## EXCERPTED DATA
:::::
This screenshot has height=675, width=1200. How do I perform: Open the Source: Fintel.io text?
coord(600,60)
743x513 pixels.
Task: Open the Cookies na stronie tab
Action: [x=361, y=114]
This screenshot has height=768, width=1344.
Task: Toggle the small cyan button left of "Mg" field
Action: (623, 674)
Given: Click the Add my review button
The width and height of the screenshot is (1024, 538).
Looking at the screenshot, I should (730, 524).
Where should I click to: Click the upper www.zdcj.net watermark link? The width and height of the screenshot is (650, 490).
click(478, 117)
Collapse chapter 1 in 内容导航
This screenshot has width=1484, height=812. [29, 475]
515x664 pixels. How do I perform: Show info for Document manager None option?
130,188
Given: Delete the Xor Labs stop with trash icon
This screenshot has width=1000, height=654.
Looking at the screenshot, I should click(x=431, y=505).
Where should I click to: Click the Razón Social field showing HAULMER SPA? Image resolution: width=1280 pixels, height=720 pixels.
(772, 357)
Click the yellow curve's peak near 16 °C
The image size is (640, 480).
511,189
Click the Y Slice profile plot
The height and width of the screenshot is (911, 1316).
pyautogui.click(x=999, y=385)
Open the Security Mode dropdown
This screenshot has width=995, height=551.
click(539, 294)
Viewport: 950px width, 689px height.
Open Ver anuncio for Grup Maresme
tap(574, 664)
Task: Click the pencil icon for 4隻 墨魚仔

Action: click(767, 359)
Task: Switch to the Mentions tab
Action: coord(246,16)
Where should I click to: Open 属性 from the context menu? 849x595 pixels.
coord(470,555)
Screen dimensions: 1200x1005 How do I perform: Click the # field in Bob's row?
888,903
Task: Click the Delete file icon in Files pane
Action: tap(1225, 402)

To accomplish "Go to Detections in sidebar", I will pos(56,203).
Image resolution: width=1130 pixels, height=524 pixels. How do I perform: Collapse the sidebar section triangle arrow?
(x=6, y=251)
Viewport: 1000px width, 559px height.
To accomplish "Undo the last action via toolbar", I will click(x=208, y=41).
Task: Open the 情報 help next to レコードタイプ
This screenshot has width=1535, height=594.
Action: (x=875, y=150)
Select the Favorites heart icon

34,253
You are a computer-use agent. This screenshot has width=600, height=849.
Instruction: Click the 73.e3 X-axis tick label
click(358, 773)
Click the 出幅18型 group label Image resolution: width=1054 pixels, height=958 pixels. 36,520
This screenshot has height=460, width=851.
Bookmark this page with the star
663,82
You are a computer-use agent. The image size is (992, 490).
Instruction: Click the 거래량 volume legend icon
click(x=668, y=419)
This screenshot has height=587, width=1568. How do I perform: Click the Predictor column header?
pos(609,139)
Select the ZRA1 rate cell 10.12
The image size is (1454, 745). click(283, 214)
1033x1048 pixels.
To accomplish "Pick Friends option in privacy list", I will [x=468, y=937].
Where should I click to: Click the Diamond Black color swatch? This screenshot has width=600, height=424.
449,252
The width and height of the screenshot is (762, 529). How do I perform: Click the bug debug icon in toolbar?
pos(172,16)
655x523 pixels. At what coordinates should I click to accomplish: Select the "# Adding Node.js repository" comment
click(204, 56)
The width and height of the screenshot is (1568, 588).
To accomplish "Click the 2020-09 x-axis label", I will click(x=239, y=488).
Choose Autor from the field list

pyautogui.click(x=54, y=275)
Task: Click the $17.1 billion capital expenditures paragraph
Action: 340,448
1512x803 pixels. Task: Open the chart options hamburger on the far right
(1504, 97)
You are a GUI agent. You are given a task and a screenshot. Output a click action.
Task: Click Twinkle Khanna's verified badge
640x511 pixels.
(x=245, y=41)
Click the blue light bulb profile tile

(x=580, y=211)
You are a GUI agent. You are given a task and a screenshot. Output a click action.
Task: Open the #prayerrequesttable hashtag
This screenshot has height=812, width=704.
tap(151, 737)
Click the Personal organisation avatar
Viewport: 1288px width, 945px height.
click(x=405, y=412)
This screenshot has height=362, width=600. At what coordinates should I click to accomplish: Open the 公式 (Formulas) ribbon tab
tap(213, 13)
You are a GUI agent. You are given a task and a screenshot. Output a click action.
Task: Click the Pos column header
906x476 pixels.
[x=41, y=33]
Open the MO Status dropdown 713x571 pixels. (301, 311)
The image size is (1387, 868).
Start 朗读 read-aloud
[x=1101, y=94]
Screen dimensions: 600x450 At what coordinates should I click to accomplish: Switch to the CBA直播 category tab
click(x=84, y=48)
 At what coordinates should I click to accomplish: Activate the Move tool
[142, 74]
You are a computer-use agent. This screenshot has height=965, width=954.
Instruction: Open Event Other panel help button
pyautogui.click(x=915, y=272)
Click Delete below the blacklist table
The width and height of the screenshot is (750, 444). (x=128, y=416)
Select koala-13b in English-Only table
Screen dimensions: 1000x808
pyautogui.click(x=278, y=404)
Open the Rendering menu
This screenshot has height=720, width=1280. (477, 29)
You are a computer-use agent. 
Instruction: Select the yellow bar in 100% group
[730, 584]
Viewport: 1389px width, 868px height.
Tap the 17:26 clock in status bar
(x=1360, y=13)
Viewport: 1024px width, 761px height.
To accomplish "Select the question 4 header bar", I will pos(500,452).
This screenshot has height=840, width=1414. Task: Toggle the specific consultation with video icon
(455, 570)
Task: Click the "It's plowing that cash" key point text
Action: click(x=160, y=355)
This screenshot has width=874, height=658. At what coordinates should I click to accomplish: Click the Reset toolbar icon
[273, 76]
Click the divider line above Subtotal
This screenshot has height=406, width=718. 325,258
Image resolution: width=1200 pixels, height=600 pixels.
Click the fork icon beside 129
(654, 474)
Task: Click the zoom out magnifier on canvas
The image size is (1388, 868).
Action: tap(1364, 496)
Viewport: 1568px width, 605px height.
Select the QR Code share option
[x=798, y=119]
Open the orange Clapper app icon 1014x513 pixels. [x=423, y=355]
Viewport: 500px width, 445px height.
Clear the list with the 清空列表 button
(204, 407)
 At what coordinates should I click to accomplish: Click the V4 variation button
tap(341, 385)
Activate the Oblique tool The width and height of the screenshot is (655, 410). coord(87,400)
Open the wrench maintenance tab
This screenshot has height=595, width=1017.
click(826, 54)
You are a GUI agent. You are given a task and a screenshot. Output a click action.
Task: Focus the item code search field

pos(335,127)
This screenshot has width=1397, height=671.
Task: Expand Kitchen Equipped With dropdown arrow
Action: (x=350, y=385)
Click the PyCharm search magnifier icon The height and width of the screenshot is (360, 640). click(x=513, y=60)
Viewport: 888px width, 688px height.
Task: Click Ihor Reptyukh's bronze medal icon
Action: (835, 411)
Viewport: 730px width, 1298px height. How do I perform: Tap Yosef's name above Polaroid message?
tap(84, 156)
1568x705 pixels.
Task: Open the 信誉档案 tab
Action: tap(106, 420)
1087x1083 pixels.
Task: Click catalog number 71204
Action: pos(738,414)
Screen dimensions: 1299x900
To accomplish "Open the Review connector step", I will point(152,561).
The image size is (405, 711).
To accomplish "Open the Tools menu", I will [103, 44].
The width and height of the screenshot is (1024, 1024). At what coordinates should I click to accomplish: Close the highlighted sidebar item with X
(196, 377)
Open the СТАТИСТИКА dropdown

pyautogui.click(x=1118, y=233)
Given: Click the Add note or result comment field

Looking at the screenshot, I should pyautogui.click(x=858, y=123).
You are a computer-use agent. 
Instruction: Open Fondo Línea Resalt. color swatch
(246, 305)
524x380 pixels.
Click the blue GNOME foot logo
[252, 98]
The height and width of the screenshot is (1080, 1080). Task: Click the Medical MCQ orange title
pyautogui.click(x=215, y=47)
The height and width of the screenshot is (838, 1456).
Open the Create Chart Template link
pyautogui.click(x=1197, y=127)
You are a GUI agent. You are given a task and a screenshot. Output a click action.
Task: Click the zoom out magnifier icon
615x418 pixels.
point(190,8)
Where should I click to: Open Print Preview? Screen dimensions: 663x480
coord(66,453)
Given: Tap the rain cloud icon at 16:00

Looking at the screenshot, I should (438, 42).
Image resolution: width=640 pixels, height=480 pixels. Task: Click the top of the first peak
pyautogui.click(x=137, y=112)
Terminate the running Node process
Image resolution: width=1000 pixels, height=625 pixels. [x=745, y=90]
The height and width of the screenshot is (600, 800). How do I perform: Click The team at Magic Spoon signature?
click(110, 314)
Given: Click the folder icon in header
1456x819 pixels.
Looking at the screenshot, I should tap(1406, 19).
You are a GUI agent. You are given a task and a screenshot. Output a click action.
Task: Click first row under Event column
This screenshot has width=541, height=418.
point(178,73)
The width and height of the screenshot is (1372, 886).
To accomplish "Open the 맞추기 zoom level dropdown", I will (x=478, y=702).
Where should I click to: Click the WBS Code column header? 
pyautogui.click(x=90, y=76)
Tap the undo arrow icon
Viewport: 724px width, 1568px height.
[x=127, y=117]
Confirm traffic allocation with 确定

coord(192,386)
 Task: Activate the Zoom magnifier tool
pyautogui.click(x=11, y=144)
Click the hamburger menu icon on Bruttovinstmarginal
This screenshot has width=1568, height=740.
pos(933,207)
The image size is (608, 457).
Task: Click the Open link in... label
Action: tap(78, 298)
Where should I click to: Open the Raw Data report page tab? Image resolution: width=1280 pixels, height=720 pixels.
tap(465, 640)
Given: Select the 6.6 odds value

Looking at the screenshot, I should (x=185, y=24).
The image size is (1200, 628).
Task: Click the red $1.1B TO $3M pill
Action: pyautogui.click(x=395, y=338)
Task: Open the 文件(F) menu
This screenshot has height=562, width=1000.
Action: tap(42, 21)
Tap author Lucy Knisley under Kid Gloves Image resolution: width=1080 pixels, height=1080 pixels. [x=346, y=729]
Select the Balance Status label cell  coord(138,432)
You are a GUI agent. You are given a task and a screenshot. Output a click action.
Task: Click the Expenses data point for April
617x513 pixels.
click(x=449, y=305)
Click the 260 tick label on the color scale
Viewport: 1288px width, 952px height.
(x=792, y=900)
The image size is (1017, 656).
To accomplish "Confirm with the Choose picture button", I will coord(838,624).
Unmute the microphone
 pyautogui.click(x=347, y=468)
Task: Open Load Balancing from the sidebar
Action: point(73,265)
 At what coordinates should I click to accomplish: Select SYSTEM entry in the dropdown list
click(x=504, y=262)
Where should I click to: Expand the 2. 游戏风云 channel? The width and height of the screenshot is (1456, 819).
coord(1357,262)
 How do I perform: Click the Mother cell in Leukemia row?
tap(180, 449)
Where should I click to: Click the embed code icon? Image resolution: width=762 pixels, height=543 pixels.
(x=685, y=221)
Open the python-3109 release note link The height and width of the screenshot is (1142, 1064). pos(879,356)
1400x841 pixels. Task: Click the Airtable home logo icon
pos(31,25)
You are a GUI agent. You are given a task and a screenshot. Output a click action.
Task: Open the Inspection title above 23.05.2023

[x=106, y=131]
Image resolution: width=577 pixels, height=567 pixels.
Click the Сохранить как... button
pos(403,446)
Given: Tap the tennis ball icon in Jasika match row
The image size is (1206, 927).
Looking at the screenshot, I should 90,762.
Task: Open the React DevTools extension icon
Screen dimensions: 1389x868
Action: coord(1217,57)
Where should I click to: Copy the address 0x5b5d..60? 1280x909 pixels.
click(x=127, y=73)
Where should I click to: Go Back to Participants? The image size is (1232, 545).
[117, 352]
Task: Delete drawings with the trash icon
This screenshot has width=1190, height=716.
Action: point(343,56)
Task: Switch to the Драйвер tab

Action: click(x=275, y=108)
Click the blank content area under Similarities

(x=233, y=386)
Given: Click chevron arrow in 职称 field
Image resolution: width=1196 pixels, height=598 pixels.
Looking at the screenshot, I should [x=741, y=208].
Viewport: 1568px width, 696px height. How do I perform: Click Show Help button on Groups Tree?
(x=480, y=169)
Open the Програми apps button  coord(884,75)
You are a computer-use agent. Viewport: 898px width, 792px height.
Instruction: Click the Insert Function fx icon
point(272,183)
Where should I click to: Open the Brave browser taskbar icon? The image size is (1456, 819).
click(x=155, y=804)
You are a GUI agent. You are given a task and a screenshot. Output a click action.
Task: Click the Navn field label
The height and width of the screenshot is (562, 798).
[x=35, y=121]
:::::
Reproduce the lines between the one containing "You are a computer-use agent. The" and the one containing "pos(172,16)", inclusive.

You are a computer-use agent. The image size is (992, 490).
Instruction: Click the 거래량 volume legend icon
click(x=668, y=419)
This screenshot has height=587, width=1568. How do I perform: Click the Predictor column header?
pos(609,139)
Select the ZRA1 rate cell 10.12
The image size is (1454, 745). click(283, 214)
1033x1048 pixels.
To accomplish "Pick Friends option in privacy list", I will [x=468, y=937].
Where should I click to: Click the Diamond Black color swatch? This screenshot has width=600, height=424.
449,252
The width and height of the screenshot is (762, 529). How do I perform: Click the bug debug icon in toolbar?
pos(172,16)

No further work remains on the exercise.